- Exercise passage:
Confessions of a Counselor Part 3

Confessions of a Counselor Part 3

Confessions of a Counselor Part 3

How aware are you of your self-talk and the words you use with yourself and others? 

It’s time again to share another hidden treasure of therapy, which at first can seem really annoying, but over time becomes a tremendous asset. That hidden treasure: awareness of the actual words you use with yourself and others. What do I mean? Well let’s take a quick inventory. I want you to stop, slow down…. and listen to what is going on in your mind right now. Do you notice these words: must, have to, got to, should have. Those are cue words. Those words are pressuring and usually a solid sign that your self-talk has switched into a critical nature. If you are in therapy with us and you have chosen to use parts of self as your lens for the work, the words listed above are signs your critical parent is in the driver’s seat, which is not where we want that part of self in the car.

Stored data

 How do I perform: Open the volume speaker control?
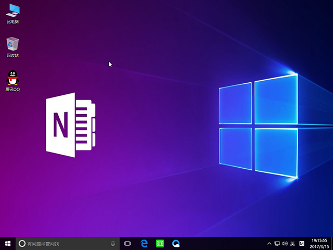click(x=285, y=243)
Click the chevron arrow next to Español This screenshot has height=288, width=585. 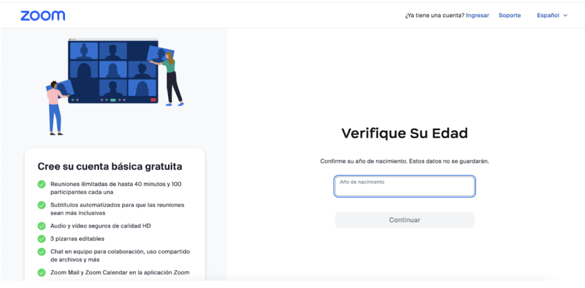[x=565, y=15]
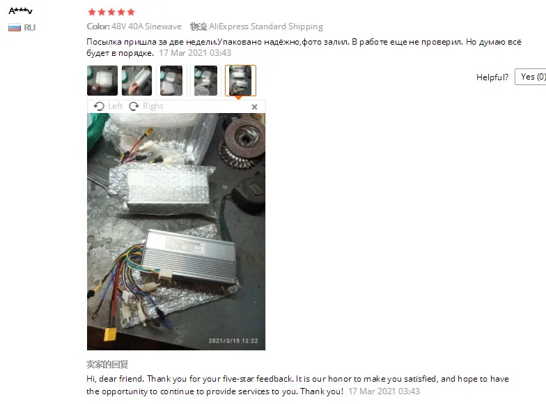Screen dimensions: 546x404
Task: Click reviewer name A***v
Action: [21, 11]
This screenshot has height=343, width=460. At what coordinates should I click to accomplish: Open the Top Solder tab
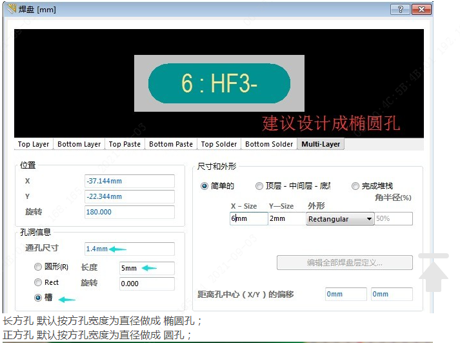click(219, 144)
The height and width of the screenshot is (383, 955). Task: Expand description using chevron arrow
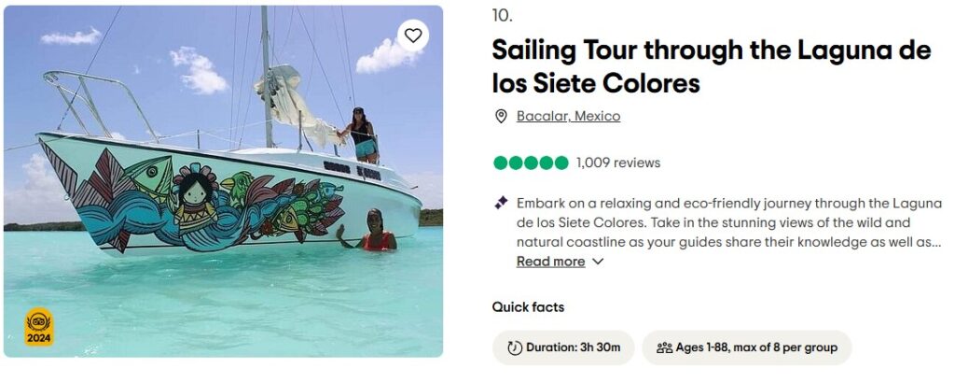point(598,262)
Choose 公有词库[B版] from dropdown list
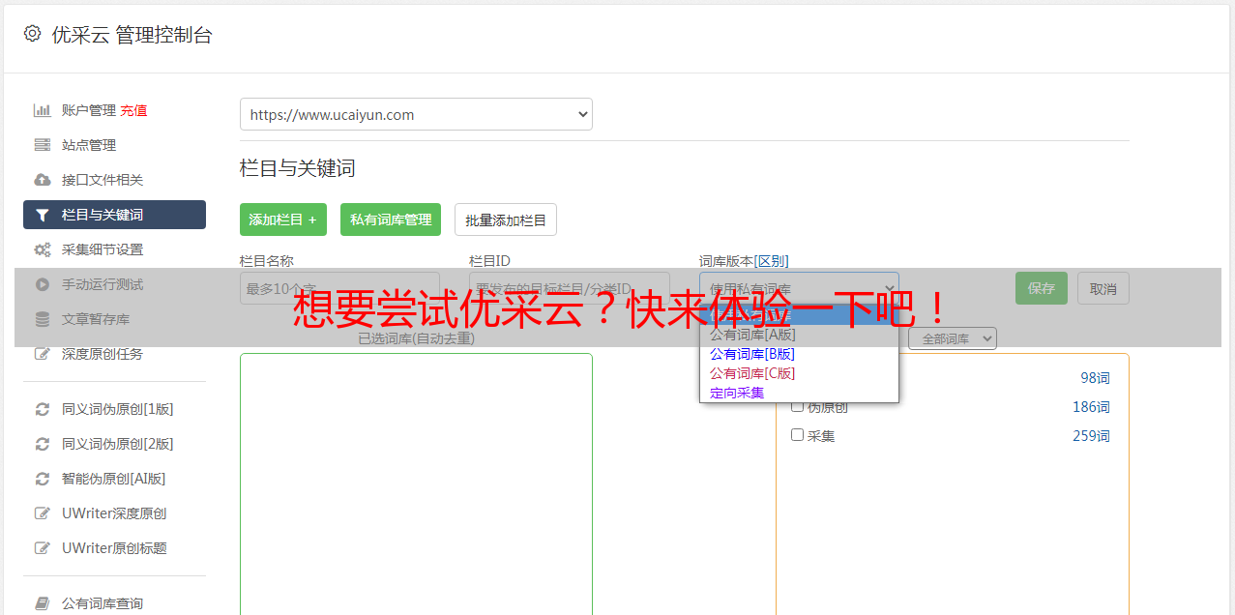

- Your objective:
Continue the counseling piece on self-talk, starting right after the sentence ending "which is not where we want that part of self in the car."

- Answer area:
Again – stop, slow down, and take notice of the words you are using with others. Are you noticing those, have to, should have, need to, and got to’s? This is typically a sign that you are triggered and maybe feeling that you are not good enough, you didn’t do enough, or feel a loss of control. When those feelings rise up, we tend to grasp at controlling those around us. Yikes…

So, why are we talking about this? Well, one of the benefits and early annoyances in therapy is that not only are you generally growing in awareness of how you behave, but also the words that are running around your mind. Now, more than ever, you’ll be cognizant of the verbiage you use to communicate with others. This is important because sometimes we are unaware of how our self-talk switches through the day. Becoming aware of those words you use with yourself is imperative to the therapeutic journey because it is in those moments of catching the self-talk changing that you can check-in and ask, “what just happened?”. Otherwise, you simply go on the ride of how your mind always operated before you began therapy.

When you are able to stop and ask the above question it now gives you the opportunity to see what may have triggered you or bothered you. This is amazing because now you can take back the power and control over your thoughts and reactions. You can really begin the process of change!